MATERIAL FOR THE TASK:
· · · · · · ·

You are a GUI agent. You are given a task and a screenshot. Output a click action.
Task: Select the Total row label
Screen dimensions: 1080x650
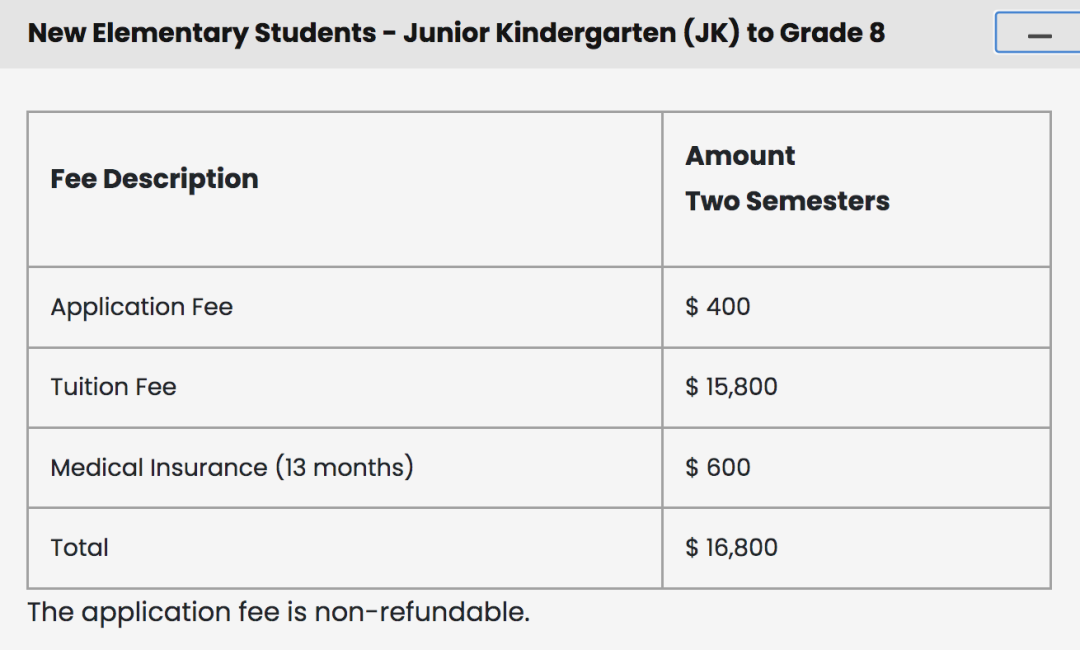[79, 547]
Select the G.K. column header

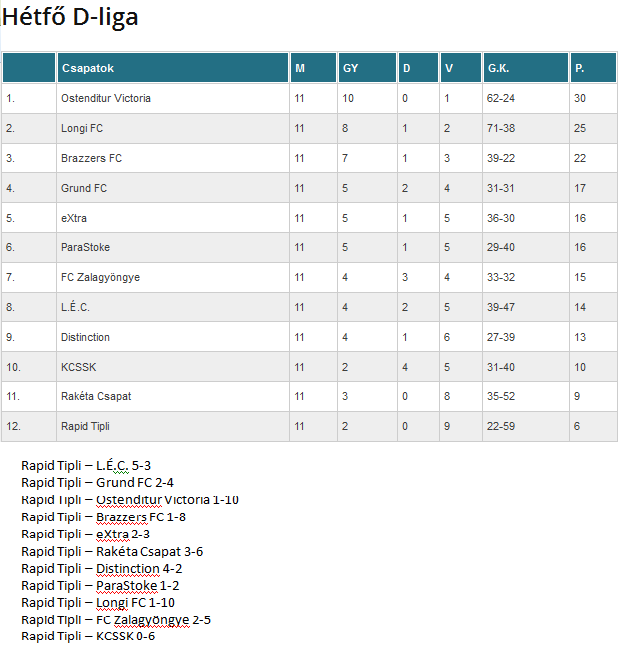[498, 68]

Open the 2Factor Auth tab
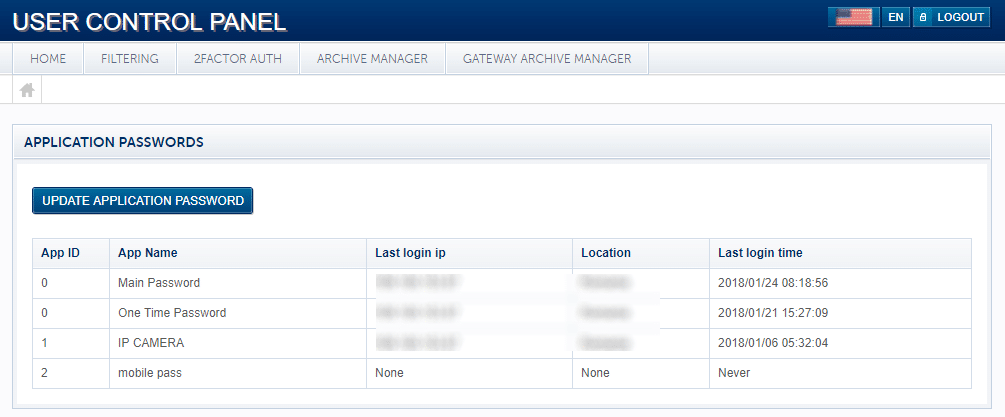coord(238,59)
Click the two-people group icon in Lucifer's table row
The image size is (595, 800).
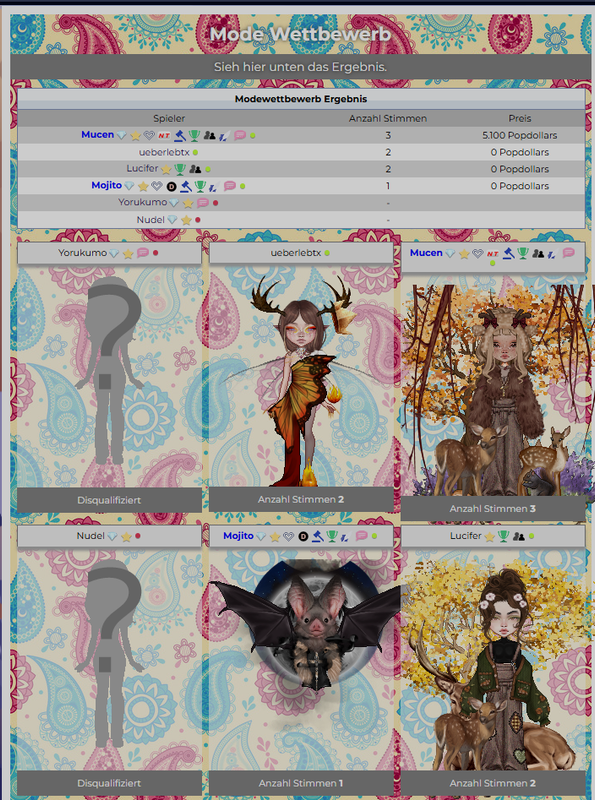tap(195, 169)
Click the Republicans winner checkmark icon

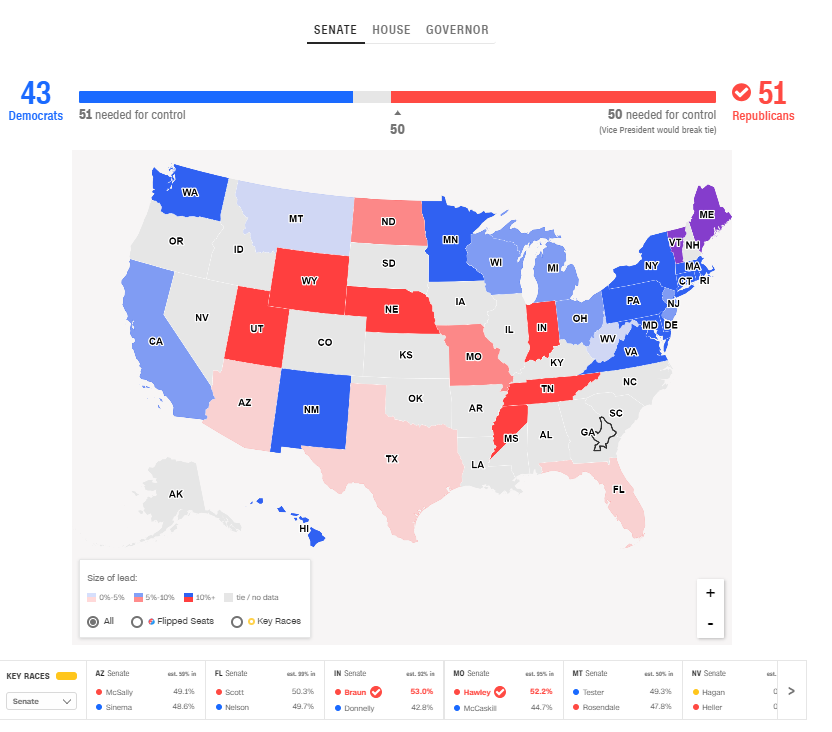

· · · · · · ·

PROBLEM STATEMENT: Search the entries for "icon" and copy each matching line.

ANSWER TO THIS PROBLEM:
Click the two-people group icon in Lucifer's table row
Click the Republicans winner checkmark icon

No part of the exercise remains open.